I finished my studies a long time ago now. All the experiences that I’ve lived — all my chance encounters — have influenced my style of working, the roads I’ve taken, and my practice. Happily, this is still being nourished and is evolving.
It’s essential to me to take time in the places where I’m filming and with the people there, to get to know their interiorities and to better understand and convey their universe, and the universes I encounter, through cinema, which is my mode of expression. It’s not about thinking we can know everything, or understand everything. What I can do is absorb this reality, try to look deeper, try to understand it by being there, by meeting people, by building relationships.

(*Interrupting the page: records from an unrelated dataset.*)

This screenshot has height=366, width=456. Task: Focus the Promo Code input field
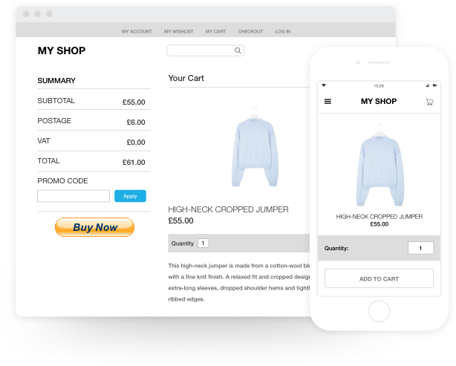[74, 196]
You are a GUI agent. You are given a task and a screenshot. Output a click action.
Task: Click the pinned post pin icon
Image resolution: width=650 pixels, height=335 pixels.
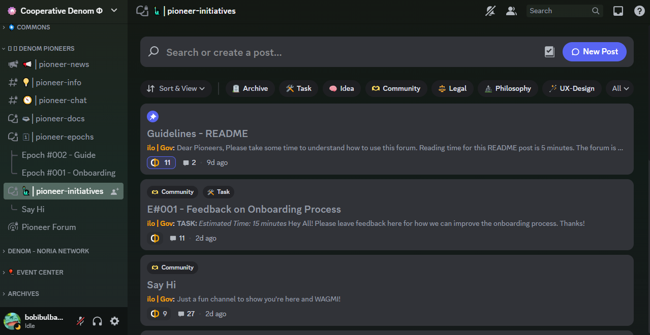152,117
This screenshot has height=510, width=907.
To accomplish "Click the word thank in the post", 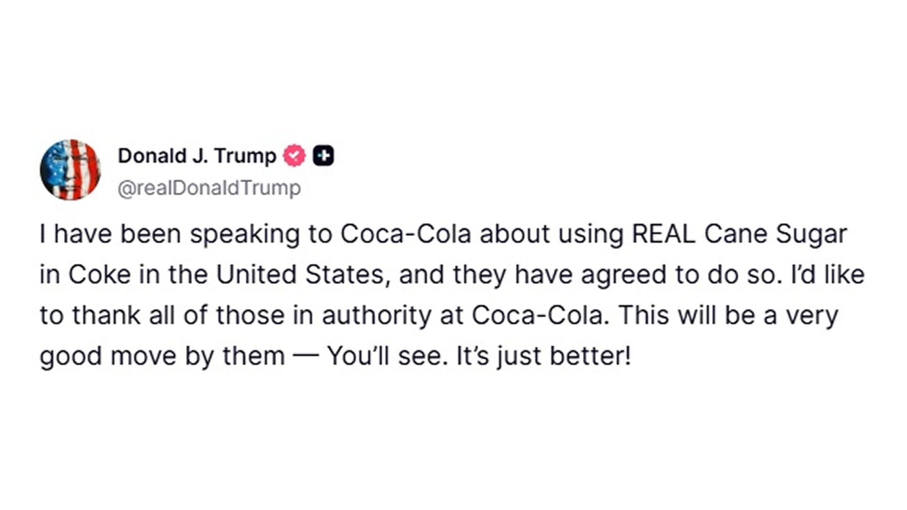I will coord(106,315).
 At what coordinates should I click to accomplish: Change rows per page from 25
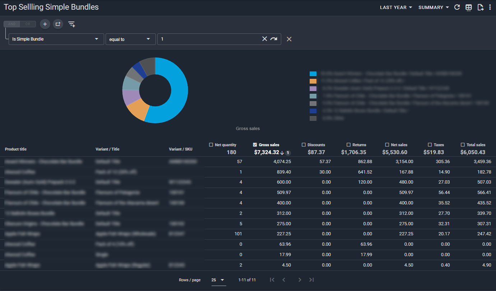218,280
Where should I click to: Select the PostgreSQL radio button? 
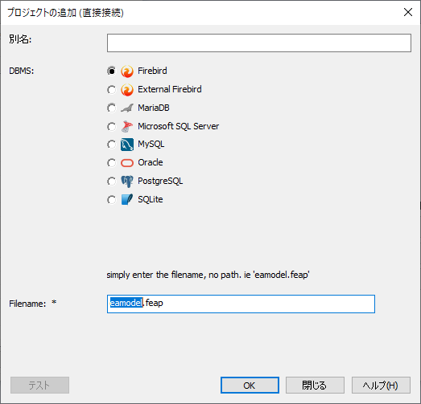112,181
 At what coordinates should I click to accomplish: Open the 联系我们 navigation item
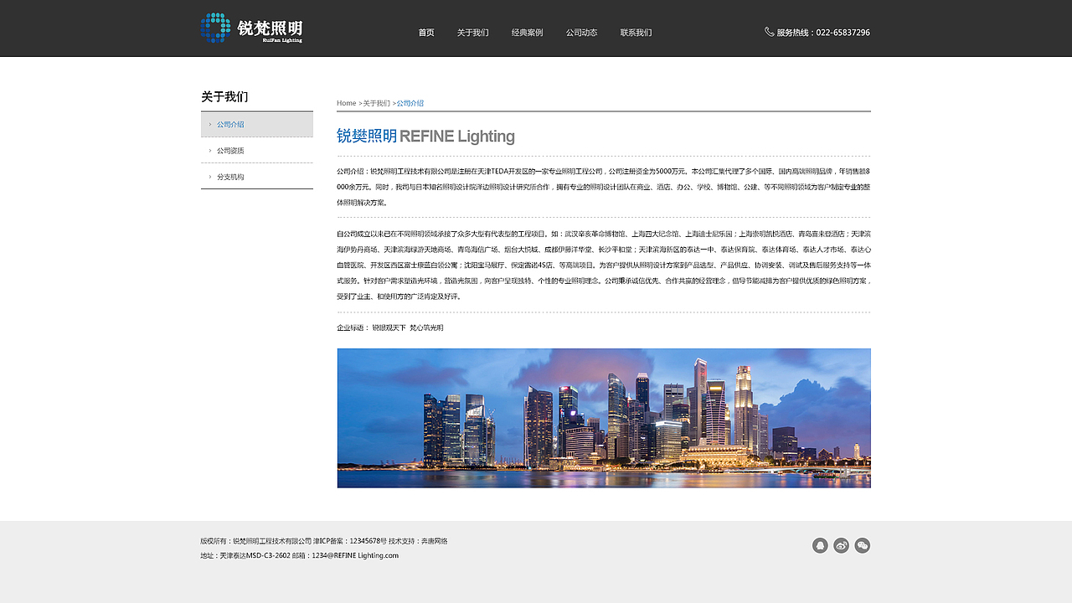636,33
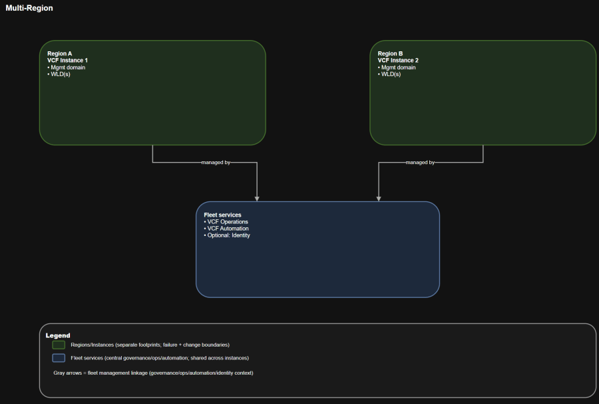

It’s not about learning things, but feeling things. We can understand a lot without speaking or being in a position where we need to ask questions. Rather, we can be in a place where we are simply present, sharing moments, conversations. It’s not just about being an outside observer, it’s about accepting, and giving.
Time is then really essential, as it’s usually just when we have the impression that there’s nothing left to see or hear that we really begin to see and hear. From my anthropology studies, I took my passion for being in the field and an attention to detail. Ethnomusicology taught me something else: to think that everything is music. It taught me to not put a hierarchy between sources of sound.
Thus, on a shoot I look, I listen, I film, I record. For Djamilia, leaving aside for a moment the importance of the conversations themselves, it was also key for me to work with the voice’s musical quality — to highlight each voice’s intonations, rhythms, melodies, almost as if they were singing. So, beyond my now long-past studies, these are the ways of seeing and thinking that, bit by bit, have become part of my way of being and filming.
This text has been edited and condensed for length. Translation from French to English by Kiva Reardon.